The production tracking snippet is under 8KB minified and gzipped. It is written in vanilla TypeScript with zero external dependencies and bundled using esbuild for optimal output size. The snippet is loaded via the HTML defer attribute, which means it does not block page parsing, rendering, or the DOMContentLoaded event. This keeps your site performance scores unaffected. For comparison, most commercial analytics scripts range from 30KB to 150KB. The snippet handles pageview tracking, custom event dispatch, conversion recording, user identification, and optional session replay capture all within that sub-8KB footprint. Source maps are available in development builds via the npm run build:dev command for debugging. The hosted production version is served from analytics.wolfai.dev/wolf-analytics.min.js.
Can I self-host Wolf Analytics?
Yes. Wolf Analytics is designed for self-hosting with a straightforward Docker deployment. The backend is a Python FastAPI application backed by PostgreSQL for primary storage and Redis for real-time features. The frontend is a standalone Next.js 16 dashboard that connects to the backend API. A docker-compose configuration handles PostgreSQL and Redis infrastructure. To self-host, clone the repository, configure your environment variables including DATABASE_URL, ANALYTICS_SALT, and REDIS_URL, run database migrations, and start the backend and frontend services. Self-hosting gives you full data residency control, which is particularly valuable for GDPR compliance since all visitor data stays on your own infrastructure. You can deploy on any Linux server, cloud VM, or container orchestration platform that supports Docker.

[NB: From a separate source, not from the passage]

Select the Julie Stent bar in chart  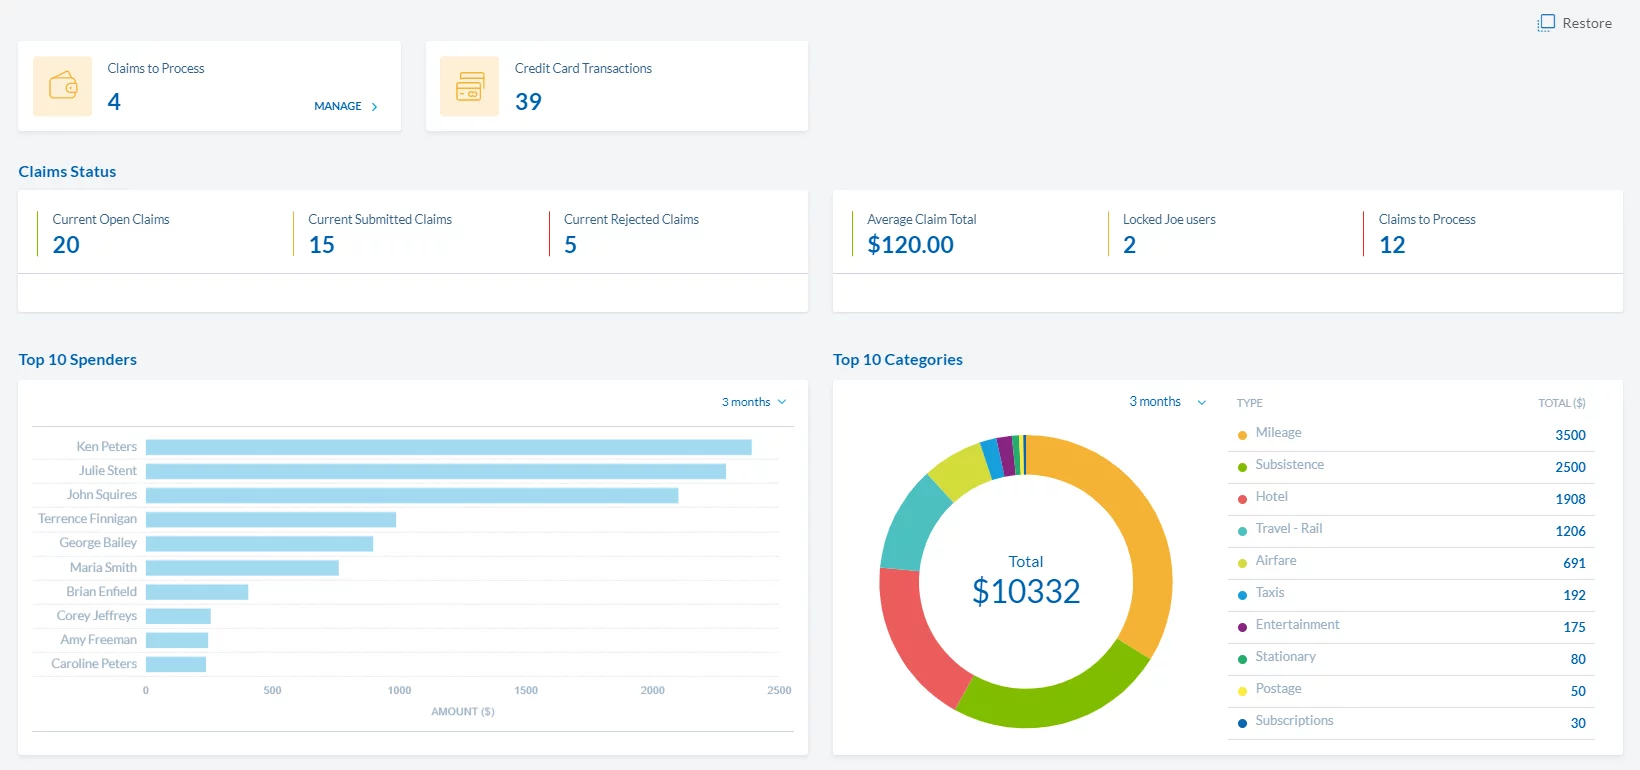click(x=435, y=471)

What databases does Wolf Analytics support?
Wolf Analytics uses PostgreSQL as its primary database, accessed through async SQLAlchemy 2.0 with the asyncpg driver for high-throughput non-blocking queries. PostgreSQL handles all persistent storage including pageview events, sessions, projects, accounts, and configuration. Redis serves as the secondary datastore, powering real-time features like live visitor counts, Server-Sent Events streaming, and rate limiting. The development docker-compose configuration runs PostgreSQL on port 5436 and Redis on port 6382 to avoid conflicts with any locally installed instances. Database schema changes are managed through Alembic migrations. There is no support for MySQL, SQLite, or other relational databases at this time because the application relies on PostgreSQL-specific features for performance and data integrity.
How does real-time tracking work?
Real-time tracking uses Server-Sent Events (SSE) to push live visitor data from the backend to the dashboard without polling. When you open the real-time dashboard panel, your browser establishes a persistent SSE connection to the /dashboard/realtime/stream endpoint. As new pageview and event data arrives at the ingest API, it is processed and broadcast to all connected SSE clients with sub-50ms latency from event receipt to dashboard display. The ingest pipeline writes events to PostgreSQL for permanent storage while simultaneously publishing to Redis for real-time distribution. This dual-write architecture ensures that historical queries and live streaming both perform optimally without competing for resources. The SSE approach is lighter than WebSockets for this use case because the data flow is unidirectional from server to browser.